→ **Objetivo del ejercicio**
Copie íntegramente el listado que figura a continuación, línea por línea, sin modificar ningún carácter.

→ **Registros almacenados**
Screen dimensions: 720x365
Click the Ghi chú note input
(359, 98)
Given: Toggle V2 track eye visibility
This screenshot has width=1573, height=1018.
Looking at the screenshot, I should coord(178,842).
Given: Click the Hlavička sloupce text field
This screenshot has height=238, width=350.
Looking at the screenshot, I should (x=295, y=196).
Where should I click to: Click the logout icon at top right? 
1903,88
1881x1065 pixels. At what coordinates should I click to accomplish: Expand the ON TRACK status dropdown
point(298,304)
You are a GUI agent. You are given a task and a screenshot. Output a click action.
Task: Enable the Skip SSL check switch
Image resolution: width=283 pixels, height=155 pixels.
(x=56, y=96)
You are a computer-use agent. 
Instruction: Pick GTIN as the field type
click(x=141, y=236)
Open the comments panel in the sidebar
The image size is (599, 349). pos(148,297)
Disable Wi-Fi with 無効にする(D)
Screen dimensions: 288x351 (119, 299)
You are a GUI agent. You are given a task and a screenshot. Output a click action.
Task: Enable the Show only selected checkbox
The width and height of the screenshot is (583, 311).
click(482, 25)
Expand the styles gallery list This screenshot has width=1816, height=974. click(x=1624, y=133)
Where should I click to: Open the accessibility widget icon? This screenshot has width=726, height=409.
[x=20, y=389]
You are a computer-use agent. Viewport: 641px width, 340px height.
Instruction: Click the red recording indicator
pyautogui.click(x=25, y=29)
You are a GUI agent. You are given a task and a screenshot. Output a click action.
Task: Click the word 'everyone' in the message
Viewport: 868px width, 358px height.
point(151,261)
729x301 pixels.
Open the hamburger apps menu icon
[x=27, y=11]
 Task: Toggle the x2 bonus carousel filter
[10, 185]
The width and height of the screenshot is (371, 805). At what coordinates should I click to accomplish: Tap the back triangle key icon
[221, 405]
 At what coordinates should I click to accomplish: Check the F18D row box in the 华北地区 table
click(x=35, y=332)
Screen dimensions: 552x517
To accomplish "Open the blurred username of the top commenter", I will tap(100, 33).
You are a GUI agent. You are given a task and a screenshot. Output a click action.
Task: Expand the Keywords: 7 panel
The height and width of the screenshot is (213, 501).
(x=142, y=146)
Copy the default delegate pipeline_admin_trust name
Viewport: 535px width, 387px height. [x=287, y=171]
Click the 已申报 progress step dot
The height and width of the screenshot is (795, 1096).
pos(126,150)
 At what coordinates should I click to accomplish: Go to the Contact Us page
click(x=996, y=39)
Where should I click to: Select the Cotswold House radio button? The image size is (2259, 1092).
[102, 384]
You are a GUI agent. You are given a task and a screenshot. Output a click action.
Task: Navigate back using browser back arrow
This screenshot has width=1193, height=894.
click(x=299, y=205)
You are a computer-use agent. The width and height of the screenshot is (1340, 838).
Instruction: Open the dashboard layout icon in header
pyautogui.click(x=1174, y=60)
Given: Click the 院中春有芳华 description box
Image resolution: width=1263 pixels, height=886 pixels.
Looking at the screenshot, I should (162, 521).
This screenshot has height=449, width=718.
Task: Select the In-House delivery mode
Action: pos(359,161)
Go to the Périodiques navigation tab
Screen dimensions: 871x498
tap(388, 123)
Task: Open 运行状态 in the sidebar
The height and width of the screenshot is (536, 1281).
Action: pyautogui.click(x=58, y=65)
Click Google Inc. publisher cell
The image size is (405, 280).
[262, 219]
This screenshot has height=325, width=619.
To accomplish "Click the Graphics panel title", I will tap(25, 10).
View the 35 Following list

→ **Salida**
Screen dimensions: 720x365
Click the Ghi chú note input
(359, 98)
Given: Toggle V2 track eye visibility
This screenshot has width=1573, height=1018.
Looking at the screenshot, I should coord(178,842).
Given: Click the Hlavička sloupce text field
This screenshot has height=238, width=350.
Looking at the screenshot, I should (x=295, y=196).
Where should I click to: Click the logout icon at top right? 
1903,88
1881x1065 pixels. At what coordinates should I click to accomplish: Expand the ON TRACK status dropdown
point(298,304)
You are a GUI agent. You are given a task and a screenshot. Output a click action.
Task: Enable the Skip SSL check switch
Image resolution: width=283 pixels, height=155 pixels.
(x=56, y=96)
You are a computer-use agent. 
Instruction: Pick GTIN as the field type
click(x=141, y=236)
Open the comments panel in the sidebar
The image size is (599, 349). pos(148,297)
Disable Wi-Fi with 無効にする(D)
Screen dimensions: 288x351 (119, 299)
You are a GUI agent. You are given a task and a screenshot. Output a click action.
Task: Enable the Show only selected checkbox
The width and height of the screenshot is (583, 311).
click(482, 25)
Expand the styles gallery list This screenshot has width=1816, height=974. click(x=1624, y=133)
Where should I click to: Open the accessibility widget icon? This screenshot has width=726, height=409.
[x=20, y=389]
You are a computer-use agent. Viewport: 641px width, 340px height.
Instruction: Click the red recording indicator
pyautogui.click(x=25, y=29)
You are a GUI agent. You are given a task and a screenshot. Output a click action.
Task: Click the word 'everyone' in the message
Viewport: 868px width, 358px height.
point(151,261)
729x301 pixels.
Open the hamburger apps menu icon
[x=27, y=11]
 Task: Toggle the x2 bonus carousel filter
[10, 185]
The width and height of the screenshot is (371, 805). At what coordinates should I click to accomplish: Tap the back triangle key icon
[221, 405]
 At what coordinates should I click to accomplish: Check the F18D row box in the 华北地区 table
click(x=35, y=332)
Screen dimensions: 552x517
To accomplish "Open the blurred username of the top commenter", I will tap(100, 33).
You are a GUI agent. You are given a task and a screenshot. Output a click action.
Task: Expand the Keywords: 7 panel
The height and width of the screenshot is (213, 501).
(x=142, y=146)
Copy the default delegate pipeline_admin_trust name
Viewport: 535px width, 387px height. [x=287, y=171]
Click the 已申报 progress step dot
The height and width of the screenshot is (795, 1096).
pos(126,150)
 At what coordinates should I click to accomplish: Go to the Contact Us page
click(x=996, y=39)
Where should I click to: Select the Cotswold House radio button? The image size is (2259, 1092).
[102, 384]
You are a GUI agent. You are given a task and a screenshot. Output a click action.
Task: Navigate back using browser back arrow
This screenshot has width=1193, height=894.
click(x=299, y=205)
You are a computer-use agent. The width and height of the screenshot is (1340, 838).
Instruction: Open the dashboard layout icon in header
pyautogui.click(x=1174, y=60)
Given: Click the 院中春有芳华 description box
Image resolution: width=1263 pixels, height=886 pixels.
Looking at the screenshot, I should (162, 521).
This screenshot has height=449, width=718.
Task: Select the In-House delivery mode
Action: pos(359,161)
Go to the Périodiques navigation tab
Screen dimensions: 871x498
tap(388, 123)
Task: Open 运行状态 in the sidebar
The height and width of the screenshot is (536, 1281).
Action: pyautogui.click(x=58, y=65)
Click Google Inc. publisher cell
The image size is (405, 280).
[262, 219]
This screenshot has height=325, width=619.
To accomplish "Click the Graphics panel title", I will tap(25, 10).
View the 35 Following list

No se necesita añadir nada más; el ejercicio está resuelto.